Sometime I wonder if I did take on a lover with a bio-cock, after having sexual experiences, I'd either suddenly become gripped by an intense feeling of being incomplete and non-man. Other times I wonder if it would completely disillusion me and I'd be turned off from cock forever. Or maybe it would just be a lot of fun. Perhaps I should investigate test-driving someone ELSE's cock.

uh-oh

Feb. 14th, 2002 12:11 pm
raybear: (ghostface)
As an old-acting teenager, I was always hugely resentful of people who made assumptions or teased me about my age and any limits or stereotypes that came with it. I usually just shut my mouth and ignored them, and sometimes I would eventually gain their respect.

But in the past month I've had several conversations or occasions when I blamed a person's behavior on their age (generally being younger than me, though in one instance they were the same age). I've even caught myself saying (on several occasions) "Oh my, it's SOOoo obvious this person is only ____." When did this happen?

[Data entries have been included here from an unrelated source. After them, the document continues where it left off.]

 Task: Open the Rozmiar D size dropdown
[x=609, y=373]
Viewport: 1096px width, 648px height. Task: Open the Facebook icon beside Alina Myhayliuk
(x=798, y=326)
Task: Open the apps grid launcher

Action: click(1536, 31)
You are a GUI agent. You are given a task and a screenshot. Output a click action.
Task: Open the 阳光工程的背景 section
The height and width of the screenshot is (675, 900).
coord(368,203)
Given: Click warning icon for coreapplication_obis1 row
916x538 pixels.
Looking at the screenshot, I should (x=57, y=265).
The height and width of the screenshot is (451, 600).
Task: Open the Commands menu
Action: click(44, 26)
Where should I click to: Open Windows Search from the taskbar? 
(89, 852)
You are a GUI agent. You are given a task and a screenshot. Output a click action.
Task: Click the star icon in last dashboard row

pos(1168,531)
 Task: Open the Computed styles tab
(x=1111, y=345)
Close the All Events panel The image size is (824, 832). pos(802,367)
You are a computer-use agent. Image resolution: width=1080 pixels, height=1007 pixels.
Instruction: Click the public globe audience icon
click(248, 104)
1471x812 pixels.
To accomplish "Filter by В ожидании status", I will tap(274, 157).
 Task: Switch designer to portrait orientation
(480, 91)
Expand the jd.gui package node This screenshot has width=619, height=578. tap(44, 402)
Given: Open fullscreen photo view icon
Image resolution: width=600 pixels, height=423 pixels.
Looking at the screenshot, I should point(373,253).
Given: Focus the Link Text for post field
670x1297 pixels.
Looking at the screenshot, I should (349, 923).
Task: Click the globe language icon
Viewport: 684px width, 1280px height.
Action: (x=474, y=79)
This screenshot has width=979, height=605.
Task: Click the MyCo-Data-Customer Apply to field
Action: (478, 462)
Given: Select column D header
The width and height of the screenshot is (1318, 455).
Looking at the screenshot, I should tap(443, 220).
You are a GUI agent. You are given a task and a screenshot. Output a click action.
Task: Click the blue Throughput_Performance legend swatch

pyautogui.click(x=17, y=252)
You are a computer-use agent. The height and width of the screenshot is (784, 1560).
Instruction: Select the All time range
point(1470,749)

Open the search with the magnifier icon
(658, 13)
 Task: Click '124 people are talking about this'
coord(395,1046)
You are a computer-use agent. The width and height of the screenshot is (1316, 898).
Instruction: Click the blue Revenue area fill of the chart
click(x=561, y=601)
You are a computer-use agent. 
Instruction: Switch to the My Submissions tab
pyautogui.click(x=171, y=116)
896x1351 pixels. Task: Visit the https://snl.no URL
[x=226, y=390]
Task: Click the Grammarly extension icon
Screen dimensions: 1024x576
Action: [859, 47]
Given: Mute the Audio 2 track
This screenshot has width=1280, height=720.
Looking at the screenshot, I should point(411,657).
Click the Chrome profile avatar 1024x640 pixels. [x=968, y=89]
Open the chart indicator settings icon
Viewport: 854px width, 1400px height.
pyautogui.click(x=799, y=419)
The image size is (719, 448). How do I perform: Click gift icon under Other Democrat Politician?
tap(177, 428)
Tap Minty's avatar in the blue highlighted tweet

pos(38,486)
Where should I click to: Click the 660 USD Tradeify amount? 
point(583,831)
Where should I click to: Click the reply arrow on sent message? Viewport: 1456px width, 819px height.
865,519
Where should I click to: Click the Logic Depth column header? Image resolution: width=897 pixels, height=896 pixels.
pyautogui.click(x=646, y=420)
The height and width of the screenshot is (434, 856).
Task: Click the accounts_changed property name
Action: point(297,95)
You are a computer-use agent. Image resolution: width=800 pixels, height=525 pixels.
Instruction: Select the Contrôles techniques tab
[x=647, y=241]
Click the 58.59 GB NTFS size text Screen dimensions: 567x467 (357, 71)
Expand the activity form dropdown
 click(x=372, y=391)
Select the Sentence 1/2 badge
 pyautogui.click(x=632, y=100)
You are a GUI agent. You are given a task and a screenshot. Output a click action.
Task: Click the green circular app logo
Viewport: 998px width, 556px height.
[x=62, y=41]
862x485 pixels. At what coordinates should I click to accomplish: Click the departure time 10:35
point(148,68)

Though to my credit, I'm still acting way different then most folks, i.e. I don't assume from the get-go that a person will act a certain way, it's more that something will come out of their mouth that indicates to me their immaturity or inexperience, or more accurately, I had misjudged their experience and in reality they are exactly where they should be. But then again, who isn't exactly where they should be? If they weren't supposed to be there, they wouldn't. Again I digress.

Not that I'm a towering pillar of wisdom and experience and adulthood and self-actualization in the form of a near-25 year old queer. But maybe, like that cult Landmark teaches, I've learned to know what I don't-know. And in most cases, I seem to be encountering people who think they know and know-it-all. They don't know all the things they don't know.

Now I just need to actualize my actualizations and realize my realizations.